Во-первых, он умеет говорить с персоналом в такой интонации, что перед нами словно по волшебству разворачиваются скатерти-самобранки. Он не хамит, не повышает голос – просто умеет выдать в эфир вкрадчивую нежность такого сорта, что все сразу понимают – чуть что не так, и в этом человеке проснется Зевс-громовержец.
Во-вторых, он не умеет просыпаться без музыки – его будильник запрограммирован то на garbage, то на u2. Услышав первые аккорды, он отбрасывает одеяло и плетется в душ, не открывая глаз, стараясь соблюдать траекторию, но все-таки периодически сшибая углы. А еще он пританцовывает, когда зубы чистит, и это забавно – взрослый же мужик.
В-третьих, он боится морских ежей. Рассказал, что однажды, на Мальте, кажется, наступил на ежа, ногу раздуло так, что она перестала помещаться даже в пляжные шлепанцы, отпуск был испорчен. Поэтому теперь, едва увидев сквозь маску для снорклинга что-то темное на дне, он начинает вести себя так, словно в радиусе пяти метров появился плавник акулы-людоеда.
В-четвертых, он (как, впрочем, и я сама) предпочитает ночной образ жизни. Ему жалко терять ночь, душную, ароматную, с мерцающими звездами и желтым глазом луны. И жалко упускать рассвет – проспать такое чудо.
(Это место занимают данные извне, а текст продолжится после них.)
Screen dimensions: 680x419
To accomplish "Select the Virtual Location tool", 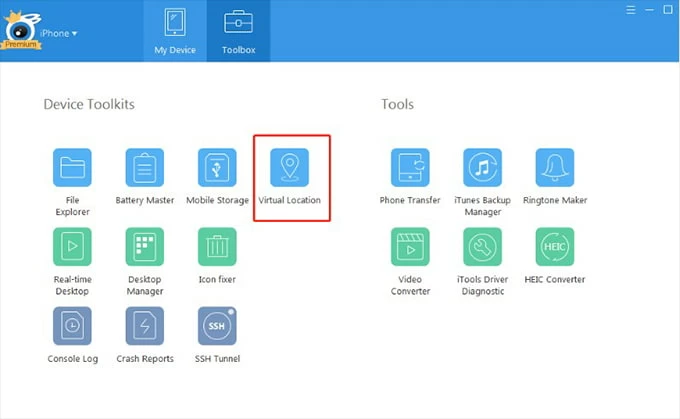I will click(x=290, y=168).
А вот к палящему солнцу мы оба особенных сантиментов не испытывали.
В-пятых, он тоже любит Питера Хега и Таму Яновиц.
В-шестых, если бы я отпустила на волю саму себя и не запрещала себе чувствовать, и если бы я была при этом лет как минимум на десять младше себя настоящей, с ампутированным опытом, воспринимающей компромисс как степень близости, это могла бы быть любовь.
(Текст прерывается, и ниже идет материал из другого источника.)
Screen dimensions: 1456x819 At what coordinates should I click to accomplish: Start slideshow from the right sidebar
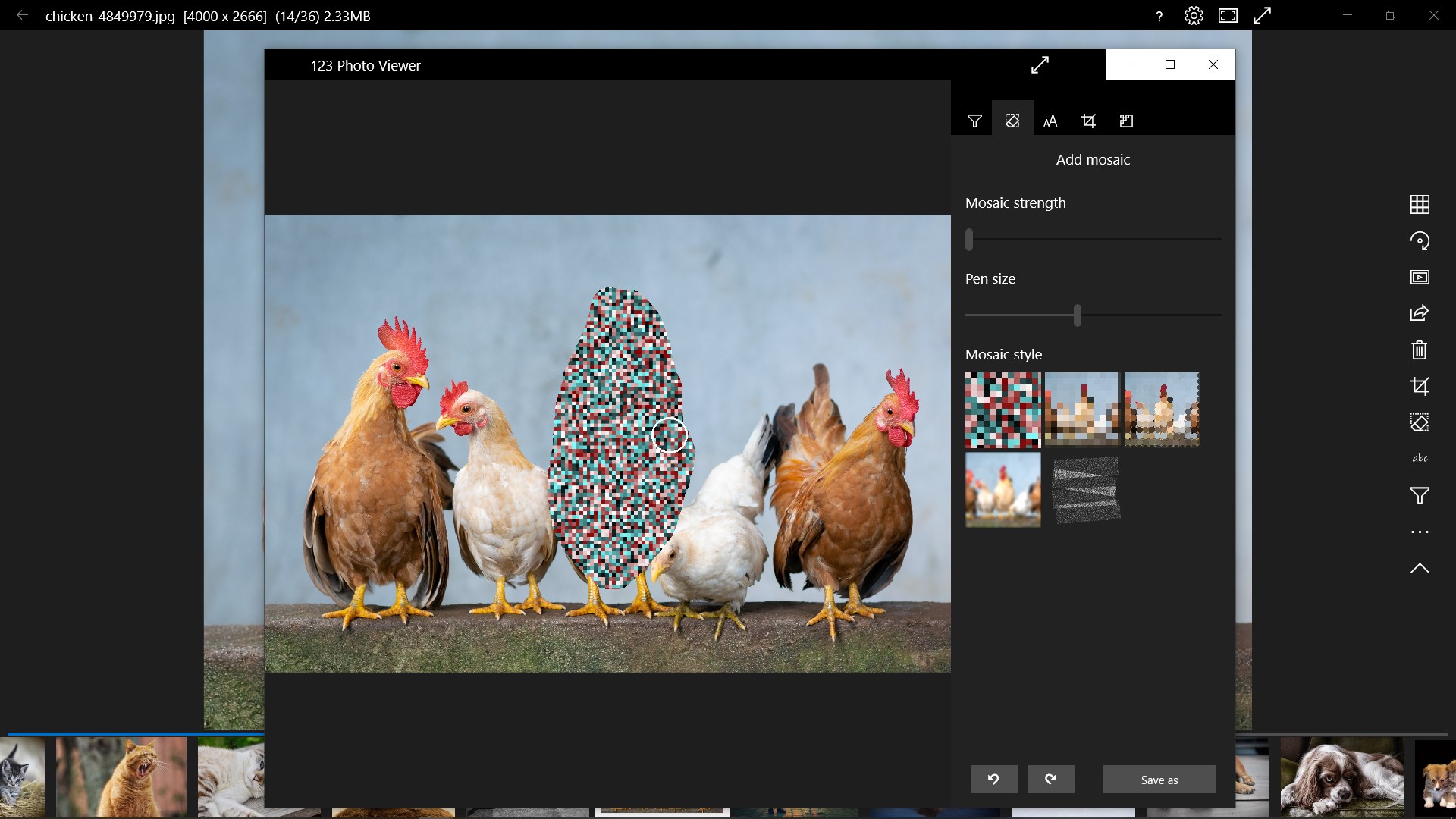click(x=1420, y=277)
Но поскольку я противник теории «если бы», то что об этом и думать.
Мы поселились в бунгало с псевдосоломенной крышей, у нас был свой садик с пальмами и тряпичными шезлонгами, кусочек своей ненастоящей жизни. Огромная кровать, на которой при желании поместились бы еще три парочки, песок под ногами похож на дорогую пудру мельчайшего помола, и вечерние звезды, которые кажутся такими обманчиво доступными.
18 мая
Рассматривала в огромном зеркале местного спа-салона свое лицо. Бывает так – не подозреваешь о наличии зеркала, случайно бросишь в него взгляд и отшатнешься. Неизведанный феномен – почему собственное отражение, неожиданно возникшее перед глазами, воспринимается столь пугающим.
Одна знакомая сказала, а мне почему-то запало в душу. Ей сорок два, и она позвонила мне, вернувшись с встречи выпускников.
Почти цитирую.
Раньше, говорит, для меня лучшим комплиментом было: «Как же ты изменилась!» Мне так хотелось быть взрослой, принадлежать другому миру, и чтобы все это замечали. Двадцать лет назад я перед такой встречей сделала стрижку и купила туфли на каблуках. А одна одноклассница посмотрела на меня хитренько и говорит: «А Панина наша совсем не изменилась!» И так обидно стало, хоть плачь.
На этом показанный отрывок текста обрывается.